The personnel at Arisa has changed a little since its inception, but the Yekutiel-Pappo-Tobi trio was and remains its beating heart. Tobi, 25, is kind of the artistic director, responsible for shooting the videos that serve as party promos. Pappo, 29, is the house DJ, while Yekutiel, 27, is the performer/drag queen. They met through Tel Aviv’s nightlife scene, each getting there from a different point of origin – and not just geographically speaking. Tobi had moved from Omer, near Be’er Sheva, to study theater. Yekutiel had a particularly active YouTube channel, where he uploaded videos of himself appearing in drag, performing the songs of Jennifer Lopez and Christina Aguilera. Pappo, who studied philosophy, linguistics and history, used to hold henna parties in his apartment.

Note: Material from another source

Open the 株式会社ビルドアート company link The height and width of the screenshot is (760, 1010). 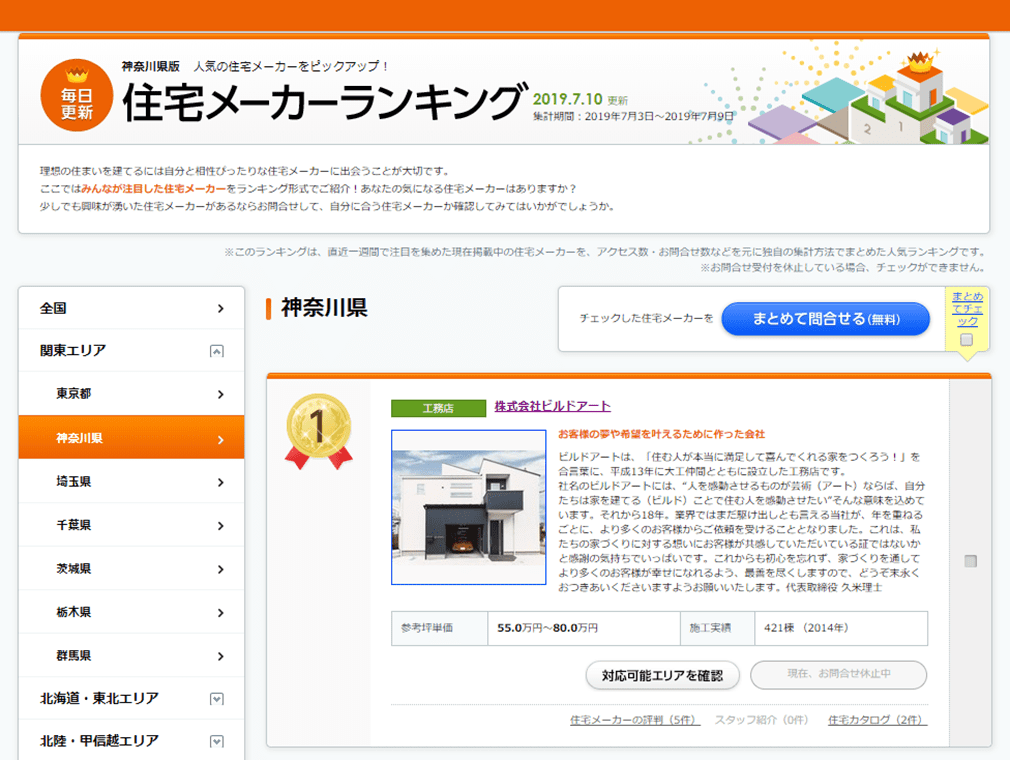click(x=552, y=406)
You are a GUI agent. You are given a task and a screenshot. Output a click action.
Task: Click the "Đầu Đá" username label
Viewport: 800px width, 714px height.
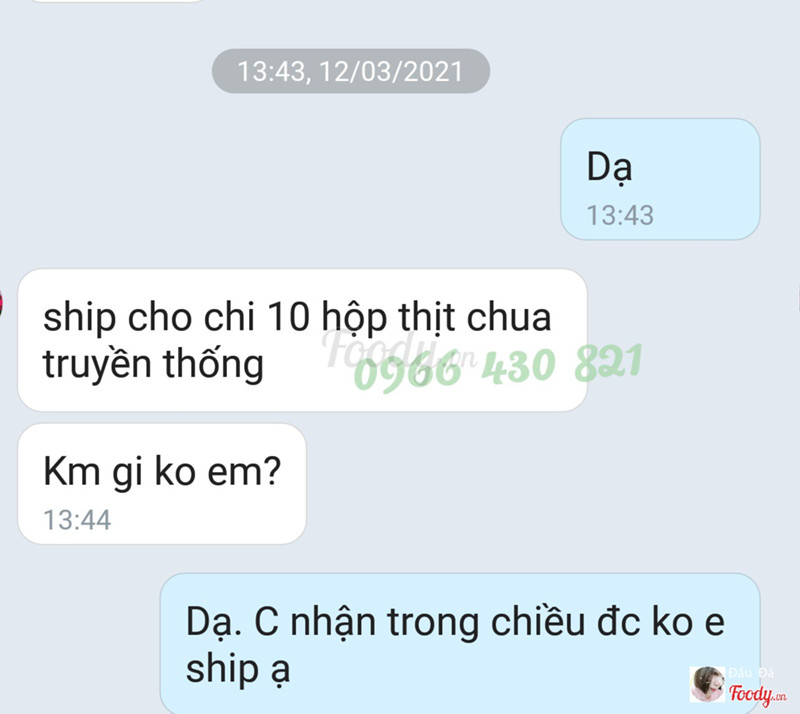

In the early years, they also had a fourth partner, Eliad Cohen, a young guy who had moved to Tel Aviv from Acre and was working as a barman. He has since become a global gay icon, starring in numerous ad campaigns – especially ones that require little clothing.
Yekutiel and Cohen successfully presented an alternative family model in the videos they produced. Cohen, with his ripped muscles, six-pack abs and hairy chest, played the role of the strong, muscular guy, while his partner, Yekutiel, sported a combination of both male and female attributes: on the one hand, he wore makeup and kitschy accessories; and on the other, he had a hairy chest and groomed mustache. He might be a dedicated mother or bimbo in a Mercedes, a soccer star or Brazilian Carnival dancer, a geisha or Breslav Hasid. Together, they played a wide range of couples – from a duo whose intense love becomes a blazing hatred, to the dynamic between a dandy and his controlling wife.
At first, Arisa attracted mainly an audience of Tel Aviv hipsters, who embraced the parties like they were some kind of cool joke that gave them permission to dance to Mizrahi music. But everything changed one night. The Arisa guys appeared at the Riff Raff Bar, which attracts cultural and media figures, as well as youngsters, and is considered a hipster stronghold. To this knowing crowd, Arisa was nothing more than comic relief.
“When we were in Riff Raff, they took us down,” recalls Pappo. “On the one hand, they wanted Arisa’s music – because that was the biggest thing that was happening in the world of hipsters. But then we played a song by [Israeli-Moroccan singer] Eti Levi and they simply stopped us.”
And then, says Tobi, they finally understood who their real audience was. For the next party, Arisa brought in Liat Banai, a Mizrahi singer who broke onto the scene at age 16 and was crowned “the queen of depression” because of her sad songs, and then got married and disappeared.
According to Yekutiel, this was the first party where the Tel Aviv crowd who saw Arisa as ironic fun finally stopped attending. In their place, people who really connected with the music started showing up. “Of course, we never saw all of this as a joke,” Yekutiel hastens to add.